▶
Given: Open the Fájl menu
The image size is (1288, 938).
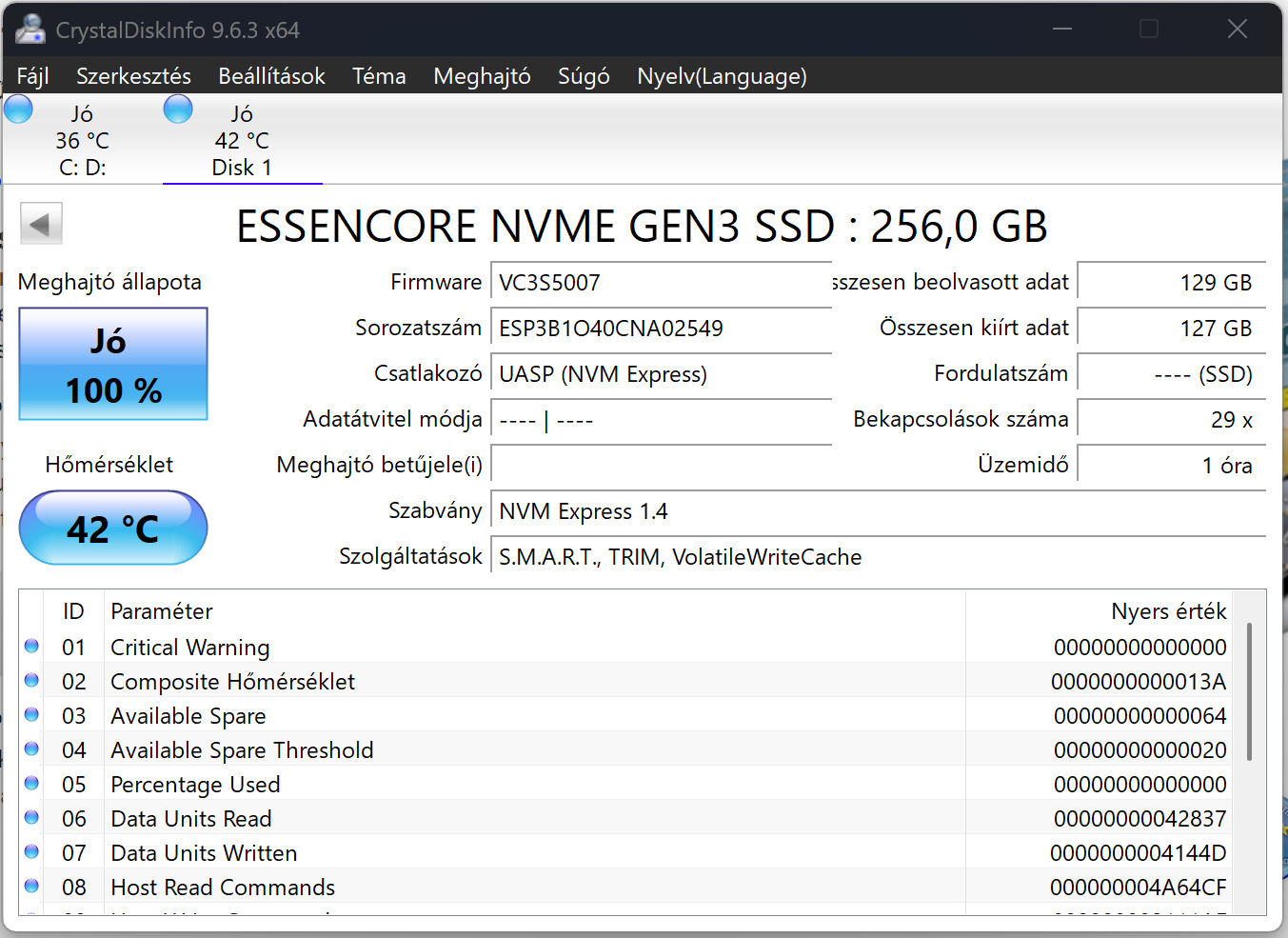Looking at the screenshot, I should pyautogui.click(x=33, y=76).
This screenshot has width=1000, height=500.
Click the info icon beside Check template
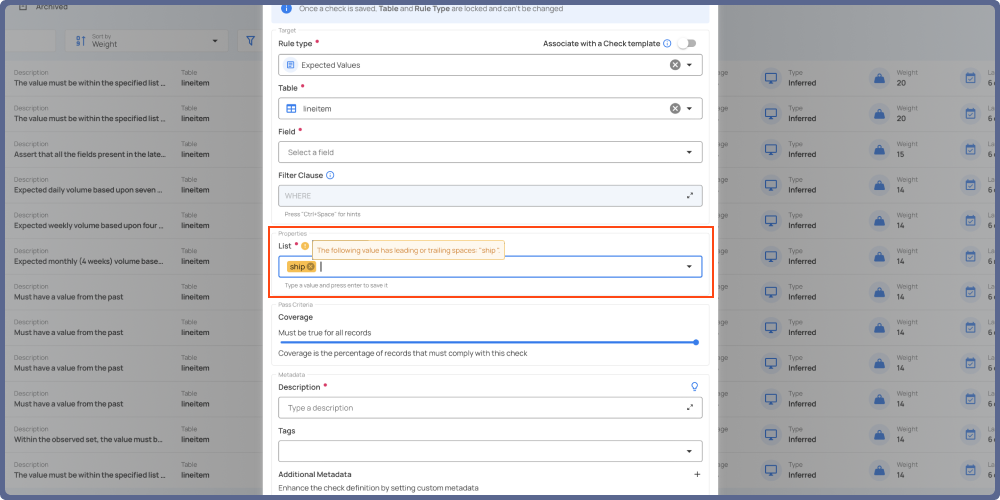pos(667,44)
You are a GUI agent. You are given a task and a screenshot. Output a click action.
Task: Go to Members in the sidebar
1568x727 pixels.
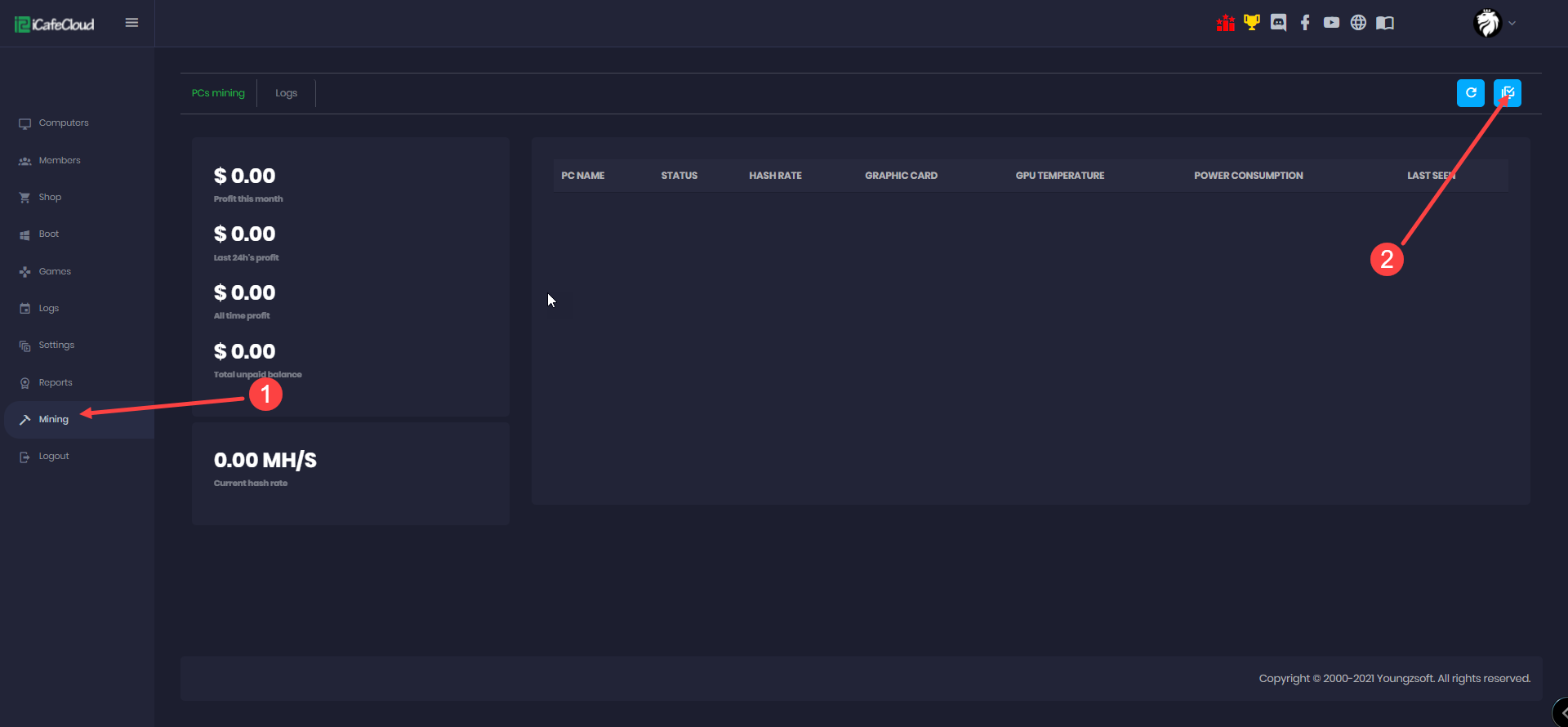(x=60, y=161)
◀
Exercise instructions —
Set down nothing but the lines from the one containing "You are a GUI" to the final line above, both included, with every picture left out.

Problem solution —
You are a GUI agent. You are given a task and a screenshot. Output a click action.
Task: Go to Members in the sidebar
1568x727 pixels.
(x=60, y=161)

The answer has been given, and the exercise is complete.